Two KCP staff from the HFB were assigned to each of the participating sites and completed an intensive one-day training to help ensure standardized implementation of the 6-session nutrition education curriculum. These staff members had nutrition education experience through the HFB prior to being trained for standardized implementation of the KCP. The classes were led by only one staff member. The other staff member was trained as a back-up, in case the lead staff member could not teach the class on any particular days. The training manual was provided to each KCP staff.

Trained intervention KCP site staff taught the KCP nutrition education curriculum using the standardized implementation protocol in addition to the KCP meals that were provided. The six one-hour weekly sessions were conducted over 6 weeks (one session per week). The sites in the comparison group continued with the regular KCP meals but did not provide the nutrition education component which was made available to them after the evaluation study was completed. All children at a particular site attended the sessions at the same time.

Measures

24-hour food recalls, questionnaires (demographics and self-efficacy) and anthropometric measurements were conducted at baseline and post-test (starting the week after the 6th week session). All questionnaires were available in both English and Spanish. Each participant received a monetary incentive at each measurement point.

24-hour food recalls

To assess the diet quality, all participating children completed two in-person 24-hour food recalls at each measurement period, one weekday and one weekend day. These were performed by trained staff (bilingual for Spanish-speaking clients) using Nutrition Data System for Research (NDSR).13 Participants were provided with 2-dimensional volume/measurement aids at the time of baseline measurements to assist with recall/portion size estimation. Two 24-hour recalls at each data collection period provided a more reliable estimate of intake.15 The dietary recalls were analyzed for nutrients and food groups in order to calculate the Healthy Eating Index (HEI) - 2010.15 The HEI-2010 is comprised of 12 component scores that measure the consumption of the following food and nutrients: total fruit, whole fruit, total vegetables, greens and beans, total grains, whole grains, dairy, total protein foods, seafood and plant proteins, fatty acids, refined grains, sodium, and empty calories.15

Questionnaires

Demographic questionnaire (completed by participants’ parents)

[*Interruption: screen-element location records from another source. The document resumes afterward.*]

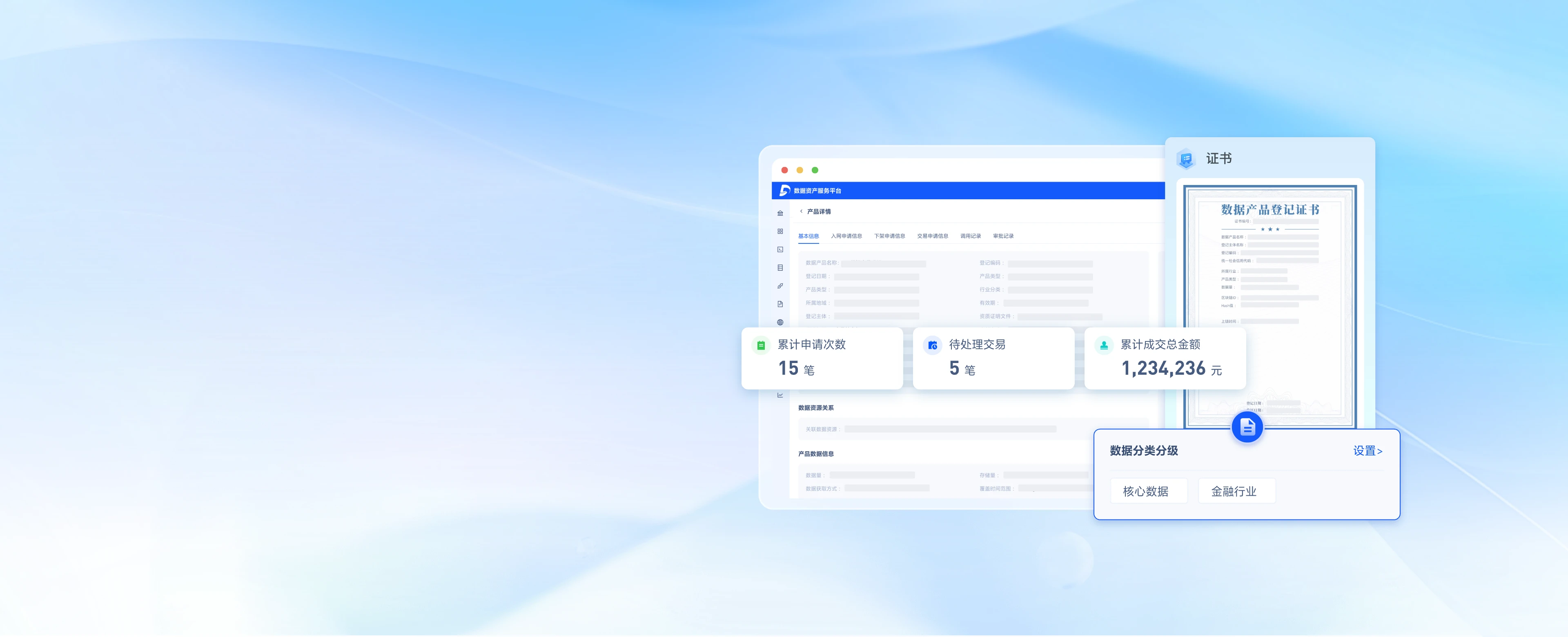
Task: Select the 调用记录 tab
Action: 970,236
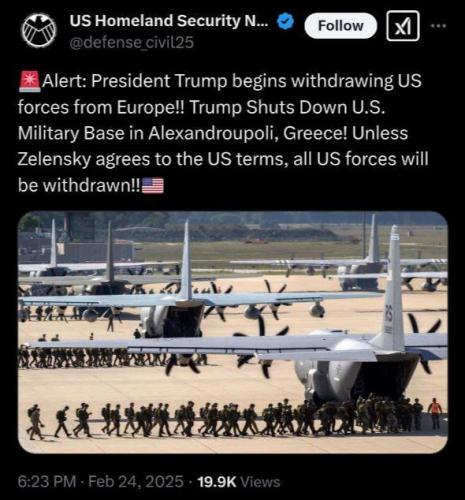Open the three-dot more options menu
465x500 pixels.
[438, 25]
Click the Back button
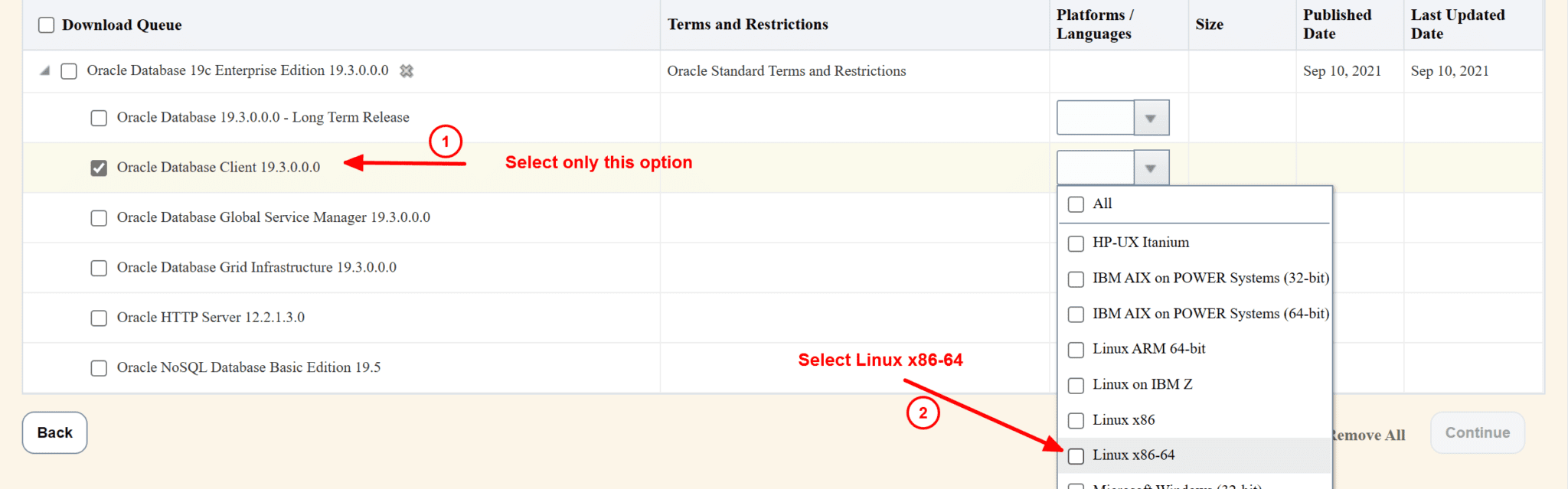Image resolution: width=1568 pixels, height=489 pixels. coord(54,432)
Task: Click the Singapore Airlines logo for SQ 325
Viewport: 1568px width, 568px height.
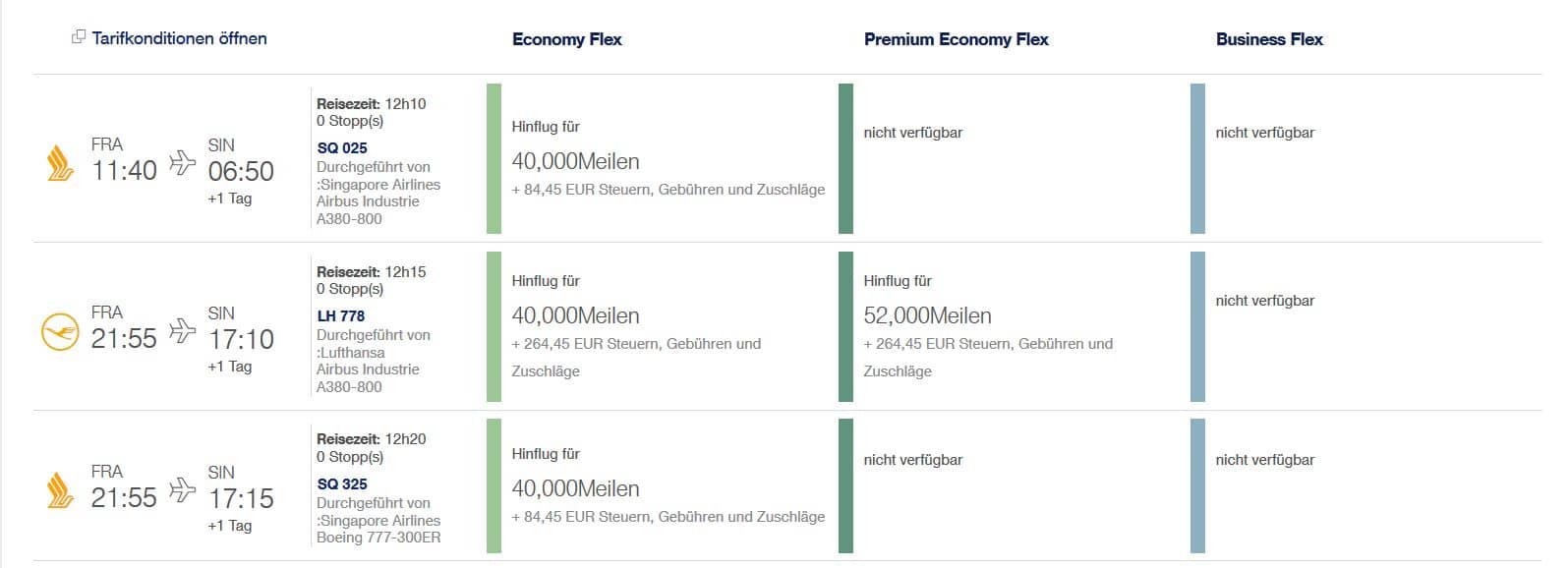Action: (x=60, y=490)
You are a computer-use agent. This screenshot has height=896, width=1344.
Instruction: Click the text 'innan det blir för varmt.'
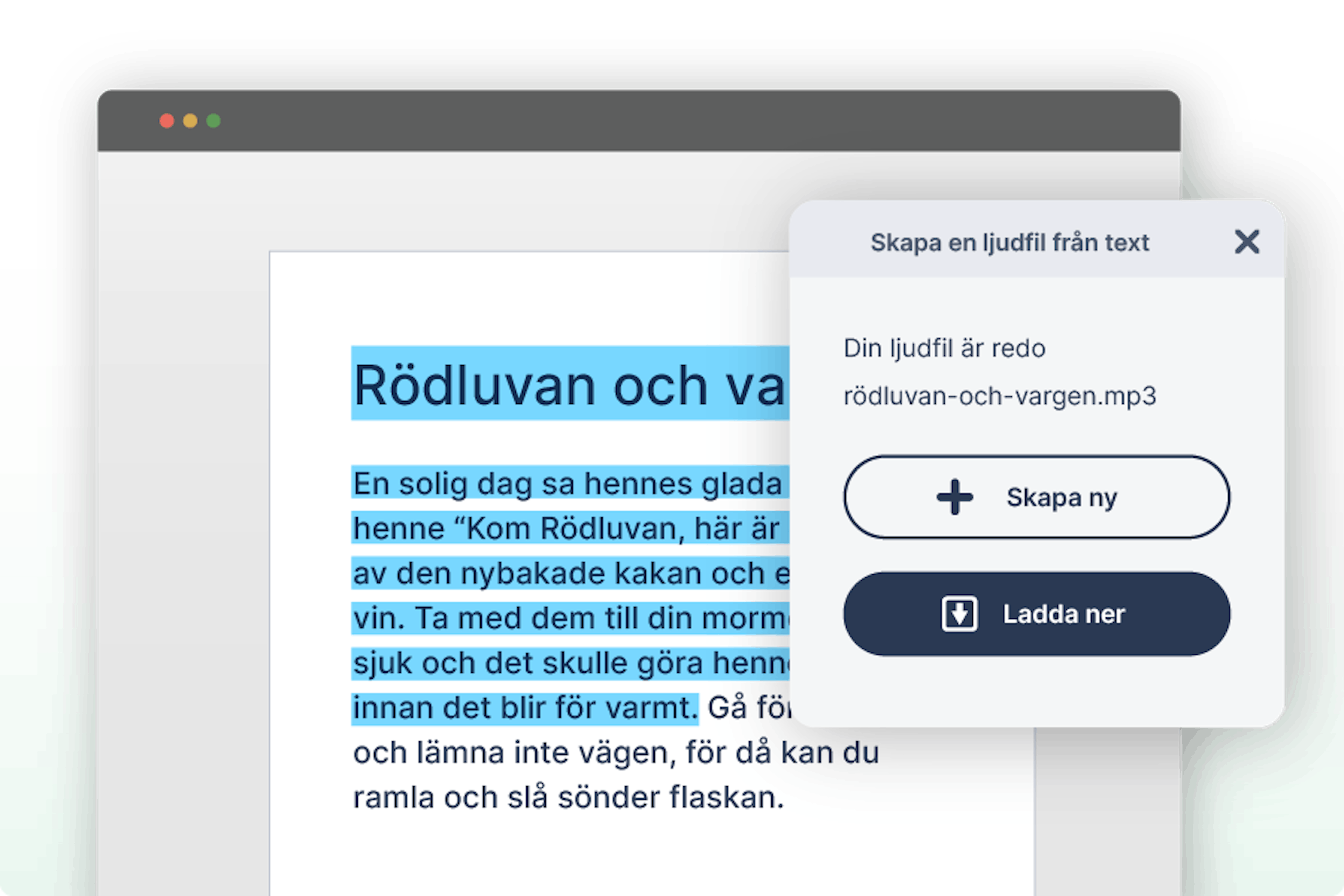coord(525,708)
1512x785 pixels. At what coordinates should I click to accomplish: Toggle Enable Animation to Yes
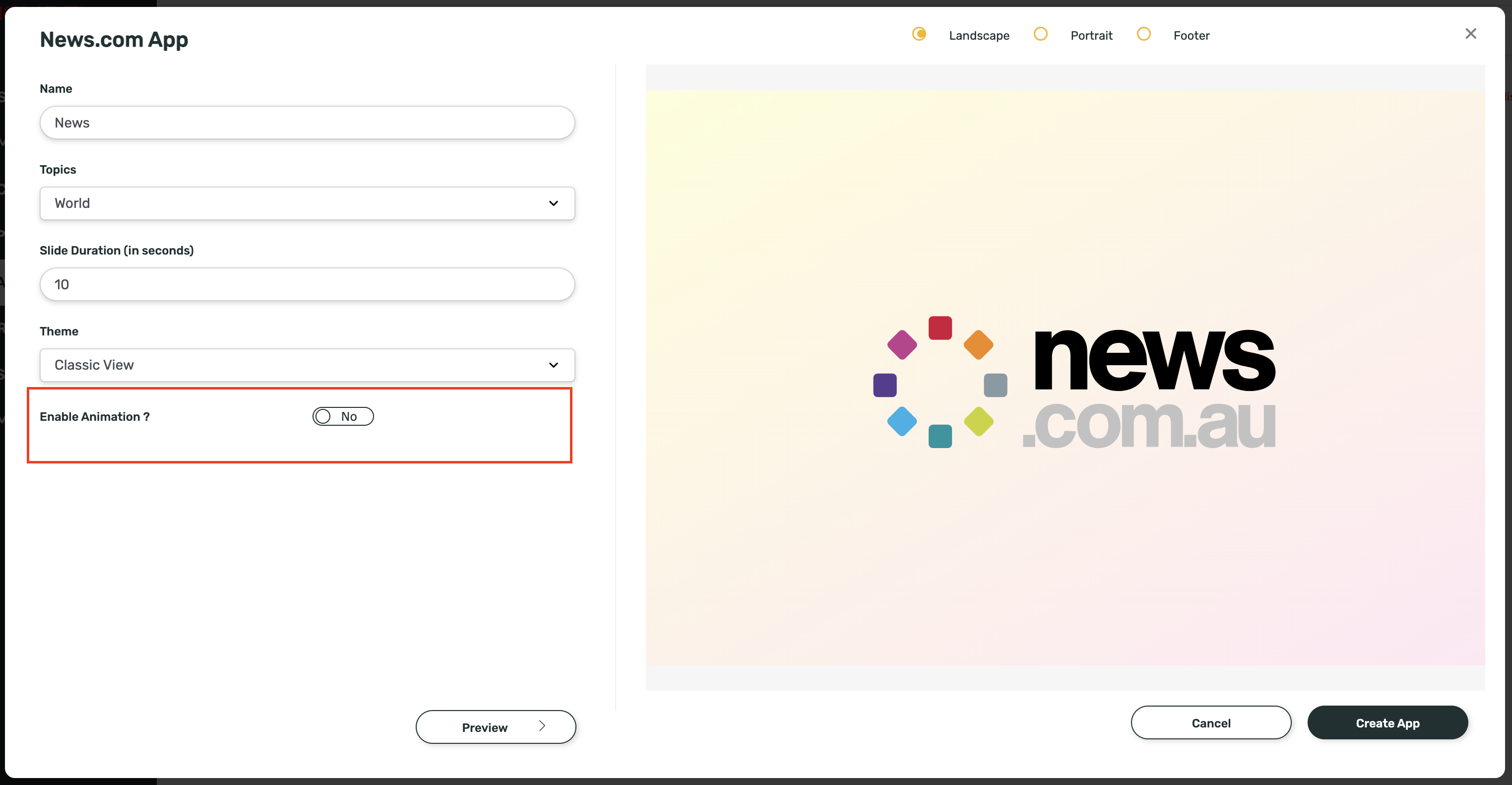pyautogui.click(x=343, y=416)
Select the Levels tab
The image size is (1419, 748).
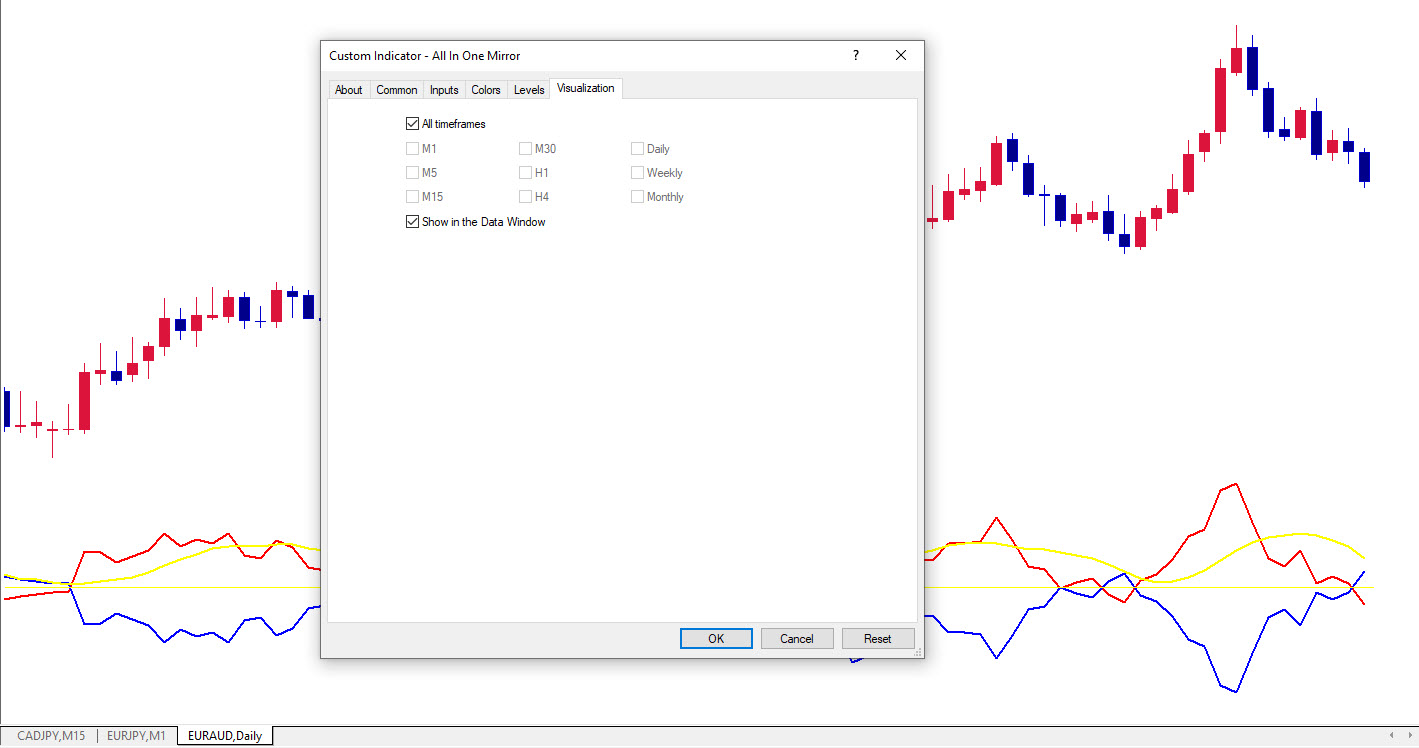point(529,90)
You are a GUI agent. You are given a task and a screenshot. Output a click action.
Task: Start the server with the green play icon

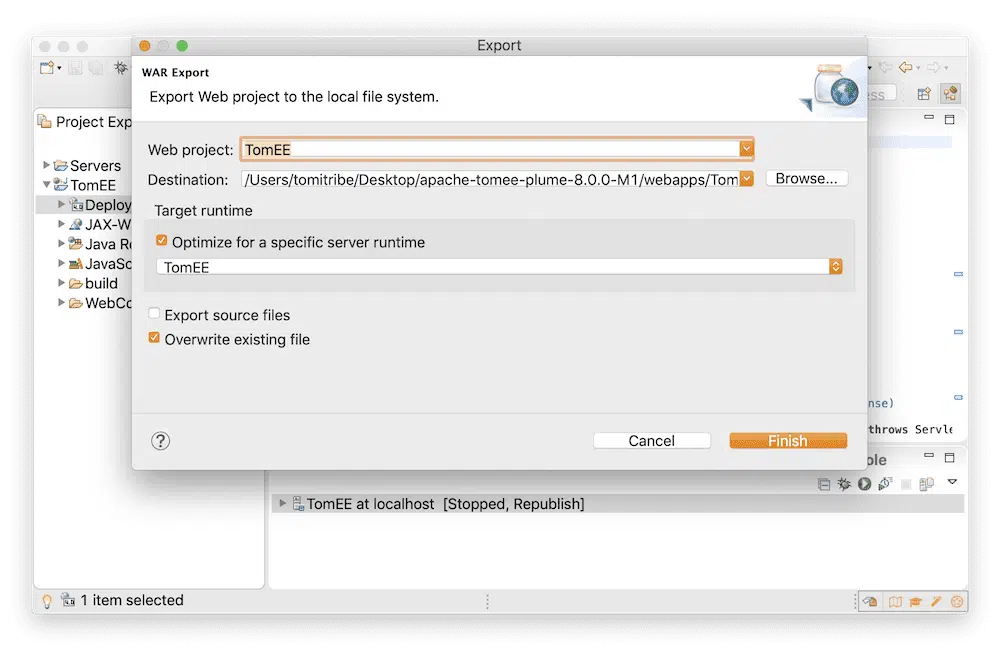864,484
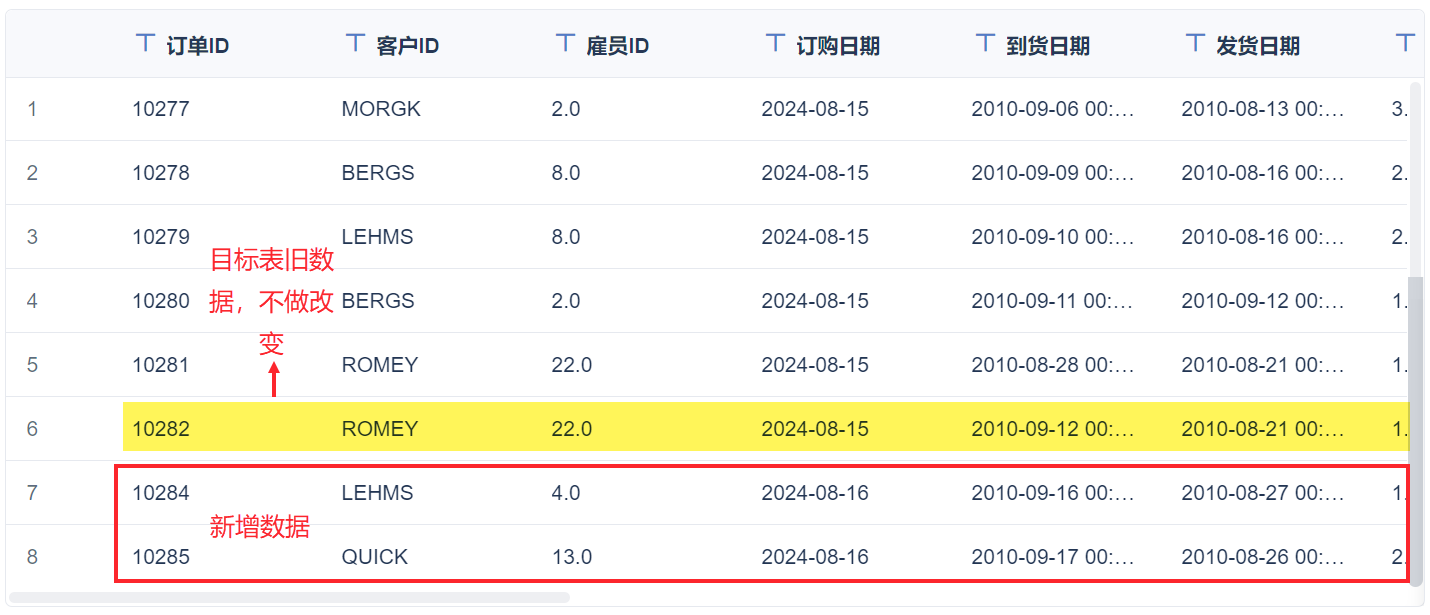Image resolution: width=1430 pixels, height=615 pixels.
Task: Select order ID 10284 cell
Action: click(x=161, y=493)
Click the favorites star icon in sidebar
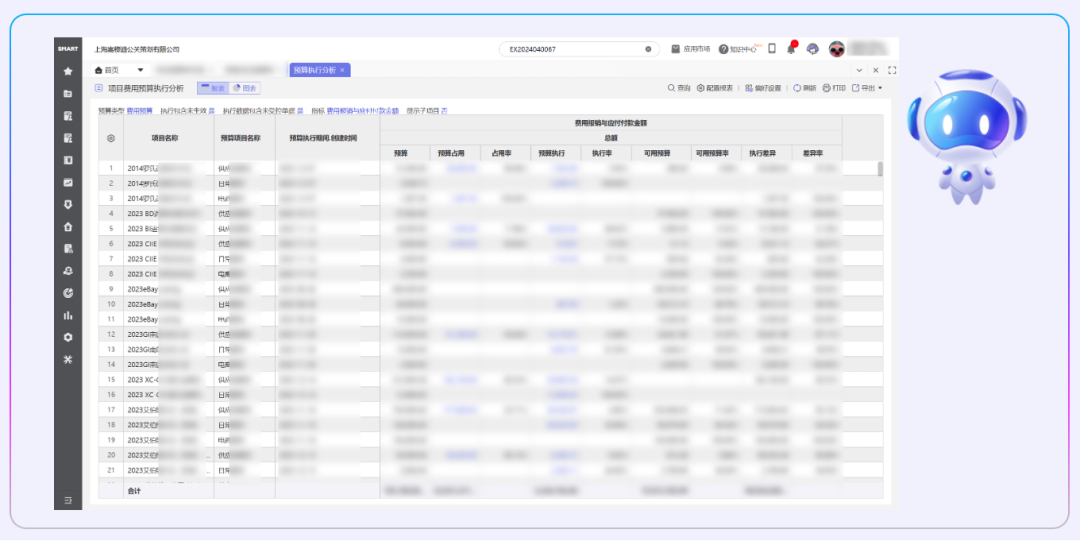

The variables on the demographic questionnaire included age, ethnicity, and National School Lunch Program participation of the child, parents’ educational and marriage status, and food insecurity.16

Eating healthy self-efficacy (completed by the participating children)

The KCP curriculum is designed to encourage children to eat healthy. Eating healthy self-efficacy was assessed using a 12-item scale with a 3-point response scale (1=I strongly agree to 3=I do not agree)17 to assess if the KCP helped improve children’s self-efficacy to eat healthier. An example of an item from the scale is “I think I can add my favorite fruit to my favorite cereal.” The scale has been validated among school children and has demonstrated good internal consistency (α=0.90).17

Asking self-efficacy (completed by the participating children)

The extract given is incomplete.